Records excerpted from a collection
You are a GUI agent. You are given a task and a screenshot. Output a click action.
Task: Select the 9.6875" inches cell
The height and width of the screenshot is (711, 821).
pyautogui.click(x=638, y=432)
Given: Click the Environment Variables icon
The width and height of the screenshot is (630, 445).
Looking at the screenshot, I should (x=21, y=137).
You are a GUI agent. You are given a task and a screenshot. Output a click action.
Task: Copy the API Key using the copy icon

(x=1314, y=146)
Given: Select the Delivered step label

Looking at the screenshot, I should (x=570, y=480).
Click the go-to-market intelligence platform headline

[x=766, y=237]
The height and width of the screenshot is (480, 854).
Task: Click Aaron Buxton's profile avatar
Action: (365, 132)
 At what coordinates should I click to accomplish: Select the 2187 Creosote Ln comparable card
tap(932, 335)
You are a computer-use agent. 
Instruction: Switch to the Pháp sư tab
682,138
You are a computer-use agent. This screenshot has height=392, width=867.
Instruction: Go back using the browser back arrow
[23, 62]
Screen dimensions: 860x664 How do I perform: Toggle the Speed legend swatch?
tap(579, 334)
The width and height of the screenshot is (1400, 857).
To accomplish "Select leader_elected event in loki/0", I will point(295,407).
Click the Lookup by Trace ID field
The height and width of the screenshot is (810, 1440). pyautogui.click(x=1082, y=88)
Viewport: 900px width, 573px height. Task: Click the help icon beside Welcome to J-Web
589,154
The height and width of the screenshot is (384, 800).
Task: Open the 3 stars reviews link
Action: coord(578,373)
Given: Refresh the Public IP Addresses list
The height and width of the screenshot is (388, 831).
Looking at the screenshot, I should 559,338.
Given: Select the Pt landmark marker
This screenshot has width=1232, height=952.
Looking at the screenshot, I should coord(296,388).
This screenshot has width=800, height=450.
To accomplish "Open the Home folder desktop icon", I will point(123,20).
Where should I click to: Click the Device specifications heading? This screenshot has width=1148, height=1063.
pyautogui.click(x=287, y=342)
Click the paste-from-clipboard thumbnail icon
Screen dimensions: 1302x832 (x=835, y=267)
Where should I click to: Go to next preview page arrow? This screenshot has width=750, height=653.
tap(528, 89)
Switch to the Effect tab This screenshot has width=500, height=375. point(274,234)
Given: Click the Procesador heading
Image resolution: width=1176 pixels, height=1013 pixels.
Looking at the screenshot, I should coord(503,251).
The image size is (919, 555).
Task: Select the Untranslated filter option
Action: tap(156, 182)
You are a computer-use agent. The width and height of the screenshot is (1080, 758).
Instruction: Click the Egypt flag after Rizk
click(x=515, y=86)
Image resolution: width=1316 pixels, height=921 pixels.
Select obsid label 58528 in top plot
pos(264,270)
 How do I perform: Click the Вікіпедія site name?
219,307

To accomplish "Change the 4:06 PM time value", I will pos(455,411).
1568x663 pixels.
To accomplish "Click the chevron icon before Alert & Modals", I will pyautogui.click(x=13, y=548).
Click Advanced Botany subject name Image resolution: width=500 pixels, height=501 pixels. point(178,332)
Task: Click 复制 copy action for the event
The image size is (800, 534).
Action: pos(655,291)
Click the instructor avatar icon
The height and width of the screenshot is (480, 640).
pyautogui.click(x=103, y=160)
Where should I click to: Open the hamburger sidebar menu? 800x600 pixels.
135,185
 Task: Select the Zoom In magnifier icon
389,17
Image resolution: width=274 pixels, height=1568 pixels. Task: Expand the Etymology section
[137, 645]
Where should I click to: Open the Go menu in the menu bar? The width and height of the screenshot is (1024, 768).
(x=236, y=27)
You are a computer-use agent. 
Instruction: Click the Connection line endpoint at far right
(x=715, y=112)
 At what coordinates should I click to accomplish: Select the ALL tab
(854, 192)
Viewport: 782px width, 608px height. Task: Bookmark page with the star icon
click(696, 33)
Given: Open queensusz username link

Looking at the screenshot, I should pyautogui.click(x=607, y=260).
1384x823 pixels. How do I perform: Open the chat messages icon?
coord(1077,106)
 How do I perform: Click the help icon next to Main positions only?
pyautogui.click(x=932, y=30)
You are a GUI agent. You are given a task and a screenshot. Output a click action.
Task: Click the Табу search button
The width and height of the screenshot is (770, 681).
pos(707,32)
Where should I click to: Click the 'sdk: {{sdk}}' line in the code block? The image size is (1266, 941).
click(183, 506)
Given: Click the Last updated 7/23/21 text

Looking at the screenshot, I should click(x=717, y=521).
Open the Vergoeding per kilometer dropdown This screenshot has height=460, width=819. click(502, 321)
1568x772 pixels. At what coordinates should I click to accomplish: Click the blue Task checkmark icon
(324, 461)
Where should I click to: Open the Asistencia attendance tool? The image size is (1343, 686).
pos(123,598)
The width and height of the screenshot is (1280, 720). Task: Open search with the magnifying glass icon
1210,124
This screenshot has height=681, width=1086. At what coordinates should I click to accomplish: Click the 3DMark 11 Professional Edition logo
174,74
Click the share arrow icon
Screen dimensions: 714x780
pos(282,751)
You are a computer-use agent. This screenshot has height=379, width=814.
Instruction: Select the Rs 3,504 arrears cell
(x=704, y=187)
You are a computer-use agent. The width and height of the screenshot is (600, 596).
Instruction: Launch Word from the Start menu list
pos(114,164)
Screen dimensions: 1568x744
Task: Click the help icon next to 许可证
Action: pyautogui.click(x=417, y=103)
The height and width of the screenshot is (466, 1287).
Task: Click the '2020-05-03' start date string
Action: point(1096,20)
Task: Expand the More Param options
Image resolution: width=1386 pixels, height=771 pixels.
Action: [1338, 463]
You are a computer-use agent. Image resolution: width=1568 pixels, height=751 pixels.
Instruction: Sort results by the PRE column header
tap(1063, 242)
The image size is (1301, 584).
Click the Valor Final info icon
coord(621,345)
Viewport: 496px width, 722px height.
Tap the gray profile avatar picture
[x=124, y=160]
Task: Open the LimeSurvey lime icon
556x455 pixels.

# Exercise goal
Output the lines of the records above exactly as they appear, from the line containing "Open the Vergoeding" through the line containing "is (600, 596).".

# The answer
Open the Vergoeding per kilometer dropdown This screenshot has height=460, width=819. click(502, 321)
1568x772 pixels. At what coordinates should I click to accomplish: Click the blue Task checkmark icon
(324, 461)
Where should I click to: Open the Asistencia attendance tool? The image size is (1343, 686).
pos(123,598)
The width and height of the screenshot is (1280, 720). Task: Open search with the magnifying glass icon
1210,124
This screenshot has height=681, width=1086. At what coordinates should I click to accomplish: Click the 3DMark 11 Professional Edition logo
174,74
Click the share arrow icon
Screen dimensions: 714x780
pos(282,751)
You are a computer-use agent. This screenshot has height=379, width=814.
Instruction: Select the Rs 3,504 arrears cell
(x=704, y=187)
You are a computer-use agent. The width and height of the screenshot is (600, 596).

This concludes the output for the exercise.